=== Trecho fornecido ===

+--

Seleção de risco. Tradicionalmente os modelos atuais de consulta bonificada penalizam o médico que atende pacientes de alta complexidade, pois evidentemente estes pacientes têm necessidades diferentes dos demais, gerando mais exames, procedimentos, internações, dentre outros. Como isso, os indicadores do profissional que atende estes pacientes ficam comprometidos e pode prejudicar sua pontuação e conseqüente remuneração. O que foi observado em algumas Cooperativas que implantaram modelos simples de consulta bonificada é que os médicos evitavam ao máximo atender a estes pacientes ou comentavam com eles que já tinham atingido o seu limite de exames permitidos pelo convênio.

+--

=== Questões propostas ===
1. No trecho sobre seleção de risco, o que alguns médicos diziam aos pacientes de alta complexidade nas Cooperativas que implantaram modelos simples de consulta bonificada?
2. Prossiga com o texto sobre seleção de risco na consulta bonificada a partir da última frase apresentada.

+--

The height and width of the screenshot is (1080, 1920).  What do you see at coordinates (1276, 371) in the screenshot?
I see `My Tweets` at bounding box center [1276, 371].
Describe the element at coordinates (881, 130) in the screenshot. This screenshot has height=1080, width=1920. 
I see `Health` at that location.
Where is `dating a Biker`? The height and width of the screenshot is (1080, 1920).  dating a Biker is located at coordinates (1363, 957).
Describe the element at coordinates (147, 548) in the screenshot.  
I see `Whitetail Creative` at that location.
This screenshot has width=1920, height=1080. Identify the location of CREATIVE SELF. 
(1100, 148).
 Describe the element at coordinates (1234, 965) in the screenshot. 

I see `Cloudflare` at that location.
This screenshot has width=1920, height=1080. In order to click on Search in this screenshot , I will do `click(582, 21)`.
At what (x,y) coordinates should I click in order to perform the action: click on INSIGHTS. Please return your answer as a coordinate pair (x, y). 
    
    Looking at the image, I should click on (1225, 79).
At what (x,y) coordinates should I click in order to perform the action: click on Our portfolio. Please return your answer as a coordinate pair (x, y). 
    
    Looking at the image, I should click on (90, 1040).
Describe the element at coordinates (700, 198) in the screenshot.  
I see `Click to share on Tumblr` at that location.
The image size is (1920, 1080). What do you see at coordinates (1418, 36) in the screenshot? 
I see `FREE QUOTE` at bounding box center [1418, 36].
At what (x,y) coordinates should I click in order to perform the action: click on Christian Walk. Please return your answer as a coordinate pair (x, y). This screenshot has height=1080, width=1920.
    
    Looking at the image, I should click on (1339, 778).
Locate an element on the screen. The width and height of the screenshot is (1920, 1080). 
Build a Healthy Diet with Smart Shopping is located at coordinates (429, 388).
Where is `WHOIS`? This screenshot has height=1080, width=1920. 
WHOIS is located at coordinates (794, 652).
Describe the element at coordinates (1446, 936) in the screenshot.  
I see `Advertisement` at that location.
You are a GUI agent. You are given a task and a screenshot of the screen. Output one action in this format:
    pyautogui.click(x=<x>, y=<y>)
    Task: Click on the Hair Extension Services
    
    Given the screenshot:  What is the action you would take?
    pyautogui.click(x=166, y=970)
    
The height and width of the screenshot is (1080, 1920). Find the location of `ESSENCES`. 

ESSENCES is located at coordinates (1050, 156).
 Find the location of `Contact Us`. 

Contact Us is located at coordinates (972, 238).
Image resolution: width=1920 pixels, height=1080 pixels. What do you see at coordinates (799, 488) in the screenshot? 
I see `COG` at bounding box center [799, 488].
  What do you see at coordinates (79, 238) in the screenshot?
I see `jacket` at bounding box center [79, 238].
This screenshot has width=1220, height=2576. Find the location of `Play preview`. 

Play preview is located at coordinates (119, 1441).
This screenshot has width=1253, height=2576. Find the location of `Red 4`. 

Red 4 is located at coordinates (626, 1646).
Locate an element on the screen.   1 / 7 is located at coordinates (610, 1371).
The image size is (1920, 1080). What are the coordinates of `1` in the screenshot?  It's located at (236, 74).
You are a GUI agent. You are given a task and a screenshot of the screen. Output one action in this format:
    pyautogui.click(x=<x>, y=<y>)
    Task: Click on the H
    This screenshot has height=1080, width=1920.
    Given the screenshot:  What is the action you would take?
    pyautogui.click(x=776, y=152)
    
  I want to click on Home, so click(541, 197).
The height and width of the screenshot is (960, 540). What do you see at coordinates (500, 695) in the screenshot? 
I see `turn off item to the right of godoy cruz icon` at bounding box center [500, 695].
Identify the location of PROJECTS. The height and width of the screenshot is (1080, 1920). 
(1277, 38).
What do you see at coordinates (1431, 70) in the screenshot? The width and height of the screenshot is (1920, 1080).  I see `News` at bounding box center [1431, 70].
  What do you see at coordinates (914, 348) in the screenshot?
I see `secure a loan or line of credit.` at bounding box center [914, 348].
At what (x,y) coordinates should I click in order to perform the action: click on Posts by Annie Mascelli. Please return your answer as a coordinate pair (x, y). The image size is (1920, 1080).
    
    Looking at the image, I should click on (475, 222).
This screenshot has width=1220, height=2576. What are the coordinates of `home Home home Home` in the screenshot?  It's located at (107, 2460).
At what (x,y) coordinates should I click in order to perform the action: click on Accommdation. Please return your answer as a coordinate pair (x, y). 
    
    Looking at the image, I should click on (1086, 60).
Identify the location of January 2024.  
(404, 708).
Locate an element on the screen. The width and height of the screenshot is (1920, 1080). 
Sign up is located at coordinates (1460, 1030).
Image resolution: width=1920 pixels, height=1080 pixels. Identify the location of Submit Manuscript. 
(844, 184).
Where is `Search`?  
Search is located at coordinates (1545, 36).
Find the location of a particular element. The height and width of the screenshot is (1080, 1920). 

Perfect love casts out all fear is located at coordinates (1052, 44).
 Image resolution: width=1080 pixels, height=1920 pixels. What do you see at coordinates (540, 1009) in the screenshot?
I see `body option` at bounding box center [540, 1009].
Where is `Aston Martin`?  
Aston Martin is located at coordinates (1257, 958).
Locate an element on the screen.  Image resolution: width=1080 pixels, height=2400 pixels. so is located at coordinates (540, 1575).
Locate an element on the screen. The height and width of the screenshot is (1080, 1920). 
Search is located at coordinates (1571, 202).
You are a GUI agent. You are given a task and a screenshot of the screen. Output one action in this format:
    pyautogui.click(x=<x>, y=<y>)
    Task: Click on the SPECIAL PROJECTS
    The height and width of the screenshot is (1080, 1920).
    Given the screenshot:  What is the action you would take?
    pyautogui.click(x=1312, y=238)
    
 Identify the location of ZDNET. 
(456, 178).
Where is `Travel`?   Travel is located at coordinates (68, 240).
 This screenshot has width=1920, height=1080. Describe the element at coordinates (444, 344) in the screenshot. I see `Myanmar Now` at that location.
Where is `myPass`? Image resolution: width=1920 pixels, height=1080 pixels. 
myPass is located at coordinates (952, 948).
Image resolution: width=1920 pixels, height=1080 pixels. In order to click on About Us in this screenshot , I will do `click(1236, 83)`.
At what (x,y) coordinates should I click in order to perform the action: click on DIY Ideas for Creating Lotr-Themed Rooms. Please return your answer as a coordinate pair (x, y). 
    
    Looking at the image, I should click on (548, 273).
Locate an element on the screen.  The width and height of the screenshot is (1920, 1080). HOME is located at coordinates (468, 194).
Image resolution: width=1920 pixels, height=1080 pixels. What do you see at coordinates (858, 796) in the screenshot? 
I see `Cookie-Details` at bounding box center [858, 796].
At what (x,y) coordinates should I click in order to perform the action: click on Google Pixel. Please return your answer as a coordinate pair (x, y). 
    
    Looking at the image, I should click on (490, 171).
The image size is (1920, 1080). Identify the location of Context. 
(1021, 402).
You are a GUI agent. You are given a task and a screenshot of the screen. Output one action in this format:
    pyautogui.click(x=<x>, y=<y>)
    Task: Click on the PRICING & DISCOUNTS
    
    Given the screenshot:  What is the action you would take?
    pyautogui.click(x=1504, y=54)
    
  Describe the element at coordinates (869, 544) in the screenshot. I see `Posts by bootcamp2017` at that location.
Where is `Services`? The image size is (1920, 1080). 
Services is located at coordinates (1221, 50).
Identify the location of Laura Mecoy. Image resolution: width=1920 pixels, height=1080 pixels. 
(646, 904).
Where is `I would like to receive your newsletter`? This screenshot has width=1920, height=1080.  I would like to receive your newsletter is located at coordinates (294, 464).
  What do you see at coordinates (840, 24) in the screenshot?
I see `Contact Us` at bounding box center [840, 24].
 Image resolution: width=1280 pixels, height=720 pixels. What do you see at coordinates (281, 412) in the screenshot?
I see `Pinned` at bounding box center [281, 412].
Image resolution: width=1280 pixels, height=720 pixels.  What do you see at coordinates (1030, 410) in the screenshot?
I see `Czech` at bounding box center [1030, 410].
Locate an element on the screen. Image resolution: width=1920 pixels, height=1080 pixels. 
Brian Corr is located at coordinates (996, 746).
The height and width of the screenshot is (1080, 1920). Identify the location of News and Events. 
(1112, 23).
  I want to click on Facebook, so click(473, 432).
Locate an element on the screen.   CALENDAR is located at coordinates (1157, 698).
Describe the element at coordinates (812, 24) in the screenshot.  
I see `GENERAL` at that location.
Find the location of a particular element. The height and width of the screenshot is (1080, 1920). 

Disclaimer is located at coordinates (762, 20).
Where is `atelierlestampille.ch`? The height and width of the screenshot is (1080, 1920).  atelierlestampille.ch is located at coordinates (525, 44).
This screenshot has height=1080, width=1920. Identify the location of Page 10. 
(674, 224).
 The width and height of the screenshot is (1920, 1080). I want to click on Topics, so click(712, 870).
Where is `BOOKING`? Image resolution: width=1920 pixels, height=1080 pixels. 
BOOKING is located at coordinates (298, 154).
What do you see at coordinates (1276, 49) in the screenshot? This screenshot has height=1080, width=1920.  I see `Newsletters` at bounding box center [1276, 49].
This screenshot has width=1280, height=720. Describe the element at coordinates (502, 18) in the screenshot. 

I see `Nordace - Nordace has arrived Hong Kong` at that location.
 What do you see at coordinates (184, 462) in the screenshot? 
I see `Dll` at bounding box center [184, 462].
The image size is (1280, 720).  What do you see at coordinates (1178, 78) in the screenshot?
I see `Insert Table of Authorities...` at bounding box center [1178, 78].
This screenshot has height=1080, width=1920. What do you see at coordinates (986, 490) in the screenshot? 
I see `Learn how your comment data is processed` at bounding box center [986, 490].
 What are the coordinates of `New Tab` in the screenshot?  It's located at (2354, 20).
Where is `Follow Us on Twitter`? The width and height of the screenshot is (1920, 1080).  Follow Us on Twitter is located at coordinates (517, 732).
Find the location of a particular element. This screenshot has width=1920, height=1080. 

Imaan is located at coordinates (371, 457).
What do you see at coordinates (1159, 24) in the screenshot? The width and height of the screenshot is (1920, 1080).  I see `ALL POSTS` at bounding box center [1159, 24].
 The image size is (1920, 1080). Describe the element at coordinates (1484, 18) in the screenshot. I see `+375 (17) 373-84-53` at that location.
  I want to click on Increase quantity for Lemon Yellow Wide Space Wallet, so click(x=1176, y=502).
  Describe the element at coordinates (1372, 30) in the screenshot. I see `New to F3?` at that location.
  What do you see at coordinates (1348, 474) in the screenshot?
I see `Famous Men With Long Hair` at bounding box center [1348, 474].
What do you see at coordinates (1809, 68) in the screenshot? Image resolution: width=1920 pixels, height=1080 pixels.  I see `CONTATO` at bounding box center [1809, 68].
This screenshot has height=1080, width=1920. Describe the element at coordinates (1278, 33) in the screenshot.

+--

=== Respostas por item ===
1. Diziam que já tinham atingido o seu limite de exames permitidos pelo convênio.

2.
Diferença entre perfis na mesma especialidade. Generalizar o modelo de pagamento por performance comparando os médicos da mesma especialidade é um equivoco, pois, obviamente, dentro da mesma especialidade existem profissionais com perfis diferentes de atendimento. Vamos ver um exemplo dentro da Cardiologia: É comum termos um profissional que atendeu, durante o mês de análise, pacientes com idade média mais elevada que outros colegas da mesma especialidade. Evidentemente que o comportamento de cada um destes profissionais é diferente no que se refere a solicitação de exames, internações, custos gerados, etc, portanto utilizar o mesmo padrão de comparação não é adequado. Como este exemplo tem inúmeros em outras especialidades: obstetra que atende gestantes de risco, comparado com os obstetras que tem um padrão normal de atendimento; ortopedista que faz ombro, comparado com o que faz coluna, dentre outros tantos exemplos. Além disso, tem os casos críticos ou catastróficos que um médico é procurado para resolver. Este caso, indiscutivelmente, elevará todas as médias de utilização e custo deste profissional e, conseqüentemente, comprometerá o seu “desempenho” caso não for tratado individualmente.

Forçar redução da utilização abaixo do que a evidência preconiza. Isso foi observado em algumas operadoras com modelo de consulta bonificada. Os médicos têm suas médias avaliadas de acordo com o comportamento da especialidade. Todos os meses estes números são revistos e, portanto para ser “bonificado” é necessário ficar abaixo desta média. Com o passar do tempo a sub-utilização é explícita, onde indicadores de internação, exames e outros fica muito abaixo do que é tradicionalmente praticado pelo mercado. Esta atitude estimula a má prática média e deve ser abolida de qualquer modelo de remuneração por resultados ou desempenho.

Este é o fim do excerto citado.